■ Directions for this task ■
Reproduce verbatim the line containing "Where should I click to: Focus" and every line that follows it through the end of the entries below, omitting all pictures.
*** Opening of Task inputs ***
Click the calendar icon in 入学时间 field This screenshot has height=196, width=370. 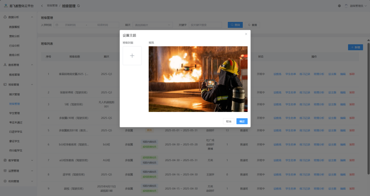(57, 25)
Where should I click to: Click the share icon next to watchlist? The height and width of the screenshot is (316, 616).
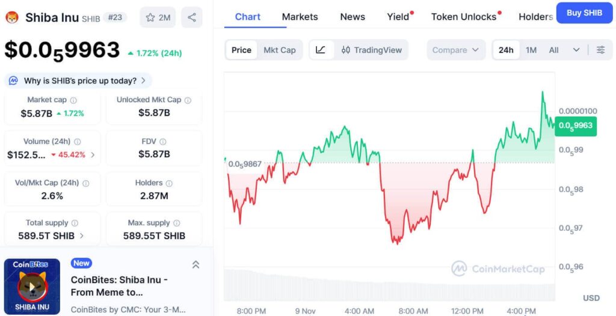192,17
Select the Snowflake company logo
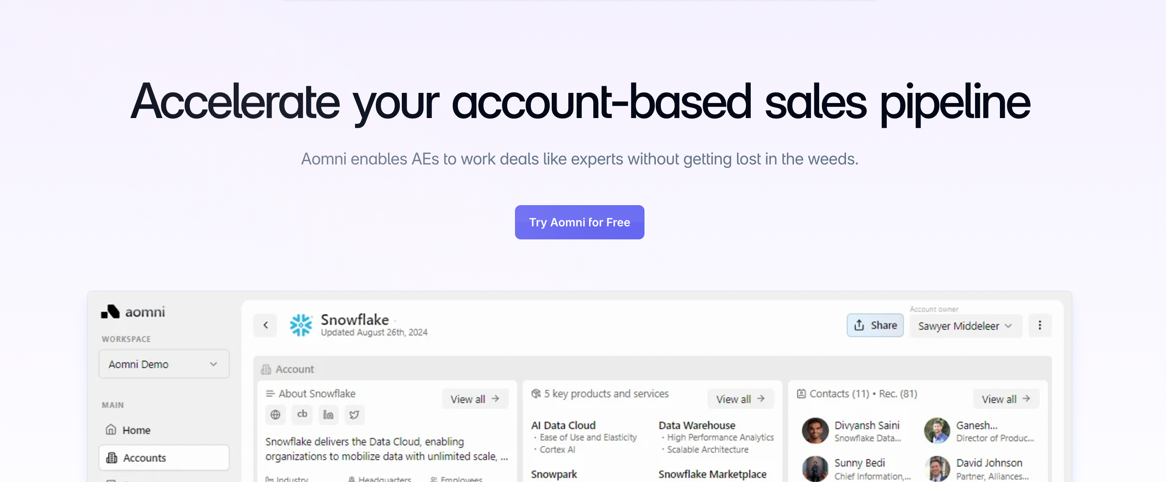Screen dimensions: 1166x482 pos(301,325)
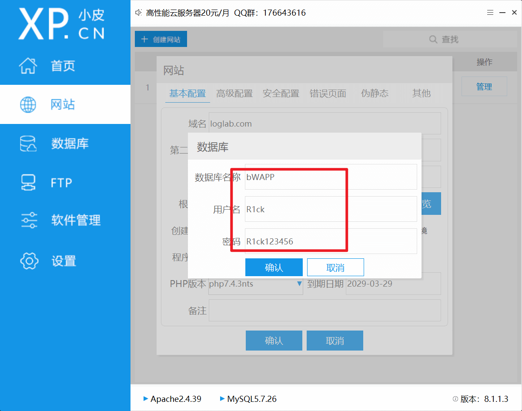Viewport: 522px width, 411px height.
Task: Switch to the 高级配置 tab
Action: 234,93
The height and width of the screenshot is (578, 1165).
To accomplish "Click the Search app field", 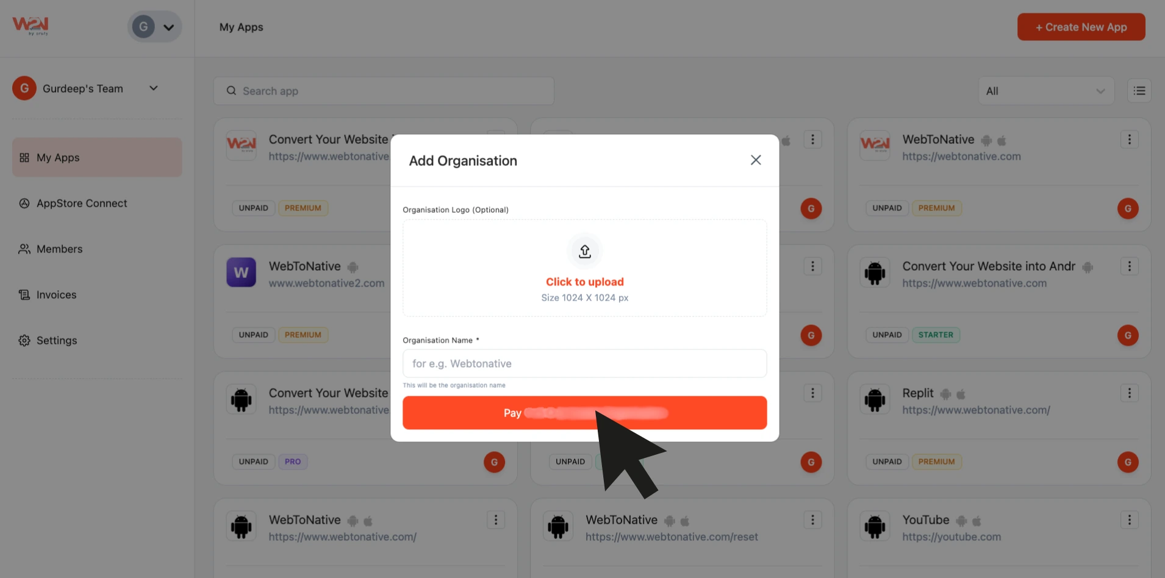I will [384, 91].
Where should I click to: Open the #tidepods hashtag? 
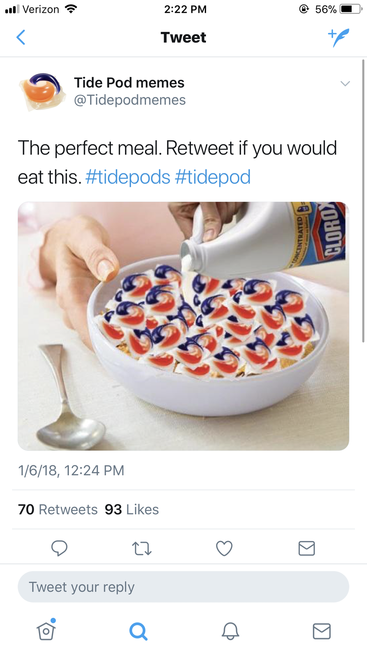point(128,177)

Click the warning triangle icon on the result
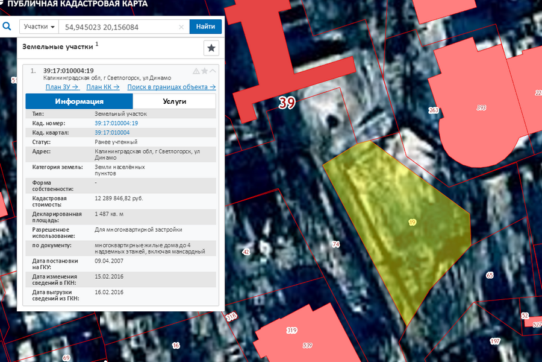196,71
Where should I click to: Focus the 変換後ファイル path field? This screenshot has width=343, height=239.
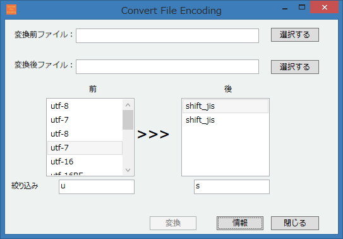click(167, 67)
*** Close of Task inputs ***
■ Solved problem ■
Where should I click to: Focus the 変換後ファイル path field? This screenshot has width=343, height=239.
click(167, 67)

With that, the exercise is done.